# WHAT THE TASK REQUIRES
Can you recast the data, from the line with "The image size is (1512, 797)." through the end of the data, as a Markdown table with a Row column numbering each line and a Line column holding it, with blank lines left out?

START DATA FOR PROCESSING

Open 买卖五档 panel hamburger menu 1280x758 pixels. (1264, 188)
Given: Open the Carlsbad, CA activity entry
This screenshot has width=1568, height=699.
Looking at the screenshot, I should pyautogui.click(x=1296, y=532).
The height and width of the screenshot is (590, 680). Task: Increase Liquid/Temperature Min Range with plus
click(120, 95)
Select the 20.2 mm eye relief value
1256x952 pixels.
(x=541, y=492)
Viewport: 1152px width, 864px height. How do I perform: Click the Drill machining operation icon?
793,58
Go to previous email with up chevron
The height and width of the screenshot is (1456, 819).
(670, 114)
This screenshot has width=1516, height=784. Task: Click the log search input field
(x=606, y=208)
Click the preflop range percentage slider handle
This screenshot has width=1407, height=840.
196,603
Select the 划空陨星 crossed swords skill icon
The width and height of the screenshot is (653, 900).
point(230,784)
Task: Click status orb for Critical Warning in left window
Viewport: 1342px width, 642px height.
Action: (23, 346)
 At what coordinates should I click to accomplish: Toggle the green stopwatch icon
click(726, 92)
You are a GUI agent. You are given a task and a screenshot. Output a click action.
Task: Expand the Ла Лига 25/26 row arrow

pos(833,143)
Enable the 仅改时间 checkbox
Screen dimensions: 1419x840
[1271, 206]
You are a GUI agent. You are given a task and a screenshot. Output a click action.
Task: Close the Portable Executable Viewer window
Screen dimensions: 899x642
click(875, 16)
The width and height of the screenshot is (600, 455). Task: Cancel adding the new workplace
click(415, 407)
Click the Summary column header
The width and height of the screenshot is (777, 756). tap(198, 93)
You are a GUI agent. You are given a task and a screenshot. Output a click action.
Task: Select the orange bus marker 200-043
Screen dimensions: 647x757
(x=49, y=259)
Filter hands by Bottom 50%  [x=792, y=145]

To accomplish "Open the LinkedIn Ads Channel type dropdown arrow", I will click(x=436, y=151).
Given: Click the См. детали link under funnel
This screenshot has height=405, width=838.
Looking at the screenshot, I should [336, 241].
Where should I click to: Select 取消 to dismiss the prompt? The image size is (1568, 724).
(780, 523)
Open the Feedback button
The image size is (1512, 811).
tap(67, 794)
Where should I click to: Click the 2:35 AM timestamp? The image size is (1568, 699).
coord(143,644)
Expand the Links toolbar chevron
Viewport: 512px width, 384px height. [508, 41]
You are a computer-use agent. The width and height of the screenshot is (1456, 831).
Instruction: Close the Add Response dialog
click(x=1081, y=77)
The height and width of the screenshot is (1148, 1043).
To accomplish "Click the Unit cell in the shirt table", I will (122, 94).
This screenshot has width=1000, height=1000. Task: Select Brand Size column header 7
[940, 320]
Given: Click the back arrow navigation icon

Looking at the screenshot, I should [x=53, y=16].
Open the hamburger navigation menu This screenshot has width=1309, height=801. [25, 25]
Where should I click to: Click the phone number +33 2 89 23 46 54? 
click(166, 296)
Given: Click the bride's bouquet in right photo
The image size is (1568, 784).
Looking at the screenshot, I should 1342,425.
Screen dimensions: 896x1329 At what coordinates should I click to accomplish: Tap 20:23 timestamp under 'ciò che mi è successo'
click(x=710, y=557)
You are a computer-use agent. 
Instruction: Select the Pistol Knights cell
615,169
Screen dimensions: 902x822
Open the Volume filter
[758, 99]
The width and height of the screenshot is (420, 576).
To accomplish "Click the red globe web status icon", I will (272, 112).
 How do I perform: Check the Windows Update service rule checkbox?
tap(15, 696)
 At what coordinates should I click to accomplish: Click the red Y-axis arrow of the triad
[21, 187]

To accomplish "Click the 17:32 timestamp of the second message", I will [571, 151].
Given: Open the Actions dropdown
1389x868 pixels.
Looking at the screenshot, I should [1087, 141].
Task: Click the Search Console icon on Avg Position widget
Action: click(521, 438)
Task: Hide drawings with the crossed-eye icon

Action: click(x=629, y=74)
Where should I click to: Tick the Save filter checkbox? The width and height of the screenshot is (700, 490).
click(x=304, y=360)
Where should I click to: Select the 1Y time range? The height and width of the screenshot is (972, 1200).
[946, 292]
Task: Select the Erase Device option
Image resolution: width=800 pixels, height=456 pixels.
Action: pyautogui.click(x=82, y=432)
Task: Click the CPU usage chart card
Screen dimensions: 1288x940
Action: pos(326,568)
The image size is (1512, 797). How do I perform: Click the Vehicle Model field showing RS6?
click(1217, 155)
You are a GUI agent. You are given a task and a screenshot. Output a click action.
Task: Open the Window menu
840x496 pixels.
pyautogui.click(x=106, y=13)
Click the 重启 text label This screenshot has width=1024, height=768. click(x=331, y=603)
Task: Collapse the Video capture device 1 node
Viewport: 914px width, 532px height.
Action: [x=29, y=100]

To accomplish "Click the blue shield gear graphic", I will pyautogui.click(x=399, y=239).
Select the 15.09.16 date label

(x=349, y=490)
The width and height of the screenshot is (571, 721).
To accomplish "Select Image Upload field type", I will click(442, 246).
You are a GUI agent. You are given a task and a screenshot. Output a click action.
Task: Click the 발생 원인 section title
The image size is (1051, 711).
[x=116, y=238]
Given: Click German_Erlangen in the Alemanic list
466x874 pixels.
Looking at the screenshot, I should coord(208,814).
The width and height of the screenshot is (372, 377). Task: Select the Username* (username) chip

END DATA FOR PROCESSING

# FULL ANSWER
| Row | Line |
|---|---|
| 1 | The image size is (1512, 797). How do I perform: Click the Vehicle Model field showing RS6? |
| 2 | click(1217, 155) |
| 3 | You are a GUI agent. You are given a task and a screenshot. Output a click action. |
| 4 | Task: Open the Window menu |
| 5 | 840x496 pixels. |
| 6 | pyautogui.click(x=106, y=13) |
| 7 | Click the 重启 text label This screenshot has width=1024, height=768. click(x=331, y=603) |
| 8 | Task: Collapse the Video capture device 1 node |
| 9 | Viewport: 914px width, 532px height. |
| 10 | Action: [x=29, y=100] |
| 11 | To accomplish "Click the blue shield gear graphic", I will pyautogui.click(x=399, y=239). |
| 12 | Select the 15.09.16 date label |
| 13 | (x=349, y=490) |
| 14 | The width and height of the screenshot is (571, 721). |
| 15 | To accomplish "Select Image Upload field type", I will click(442, 246). |
| 16 | You are a GUI agent. You are given a task and a screenshot. Output a click action. |
| 17 | Task: Click the 발생 원인 section title |
| 18 | The image size is (1051, 711). |
| 19 | [x=116, y=238] |
| 20 | Given: Click German_Erlangen in the Alemanic list |
| 21 | 466x874 pixels. |
| 22 | Looking at the screenshot, I should coord(208,814). |
| 23 | The width and height of the screenshot is (372, 377). Task: Select the Username* (username) chip |